Smart device ownership is common

Sales of smart devices more than doubled in 2021 with 19.2 million devices bought by UK consumers – compared to 9.3 million in 2020 . According to Which? research smart TVs (owned by 61% of people), tablets (60%) and smart assistants (38%) are some of the most common.

The benefits are clear

Members of our Which? Consumer Insight Panel value the convenience and control smart devices offer, for example the ability to have all you need on one device.

 

Whilst consumers value the features offered within smart devices, many households within our panel use their devices in a relatively limited way. While most smart devices have complex functionality many panellists don’t take full advantage of these, for instance a few panellists who own a virtual assistant e.g. Alexa, use this primarily to ask questions or play music.

Only a few panellists were more enthusiastic users of the full functionality of these products, for example creating a ‘smart home’ using a range of smart devices.
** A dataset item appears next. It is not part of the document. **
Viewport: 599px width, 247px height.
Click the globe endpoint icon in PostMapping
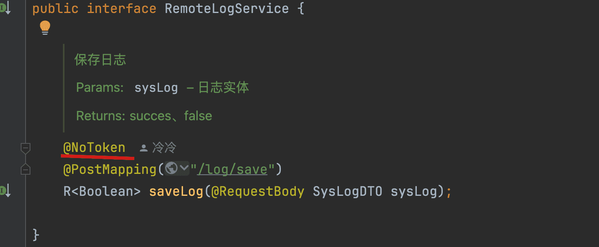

But most people are not aware of the risks

Within our Which? Panel smart device users tended to be more aware of the benefits of using the devices than of  the risks. There were a couple of exceptions to this, for instance a concern felt by a small number of the sample was the risk to children, in particular their safety on gaming devices. Additionally there were some concerns regarding home assistants, e.g. Alexa and Google Home, listening in to conversations. Whilst this is a concern for some, many downplay this worry accepting data needs to be collected in order to perform fundamental features of the device (i.e. improving shopping suggestions), with some suggesting it’s AI listening in not humans and therefore didn’t pose a true threat to their privacy.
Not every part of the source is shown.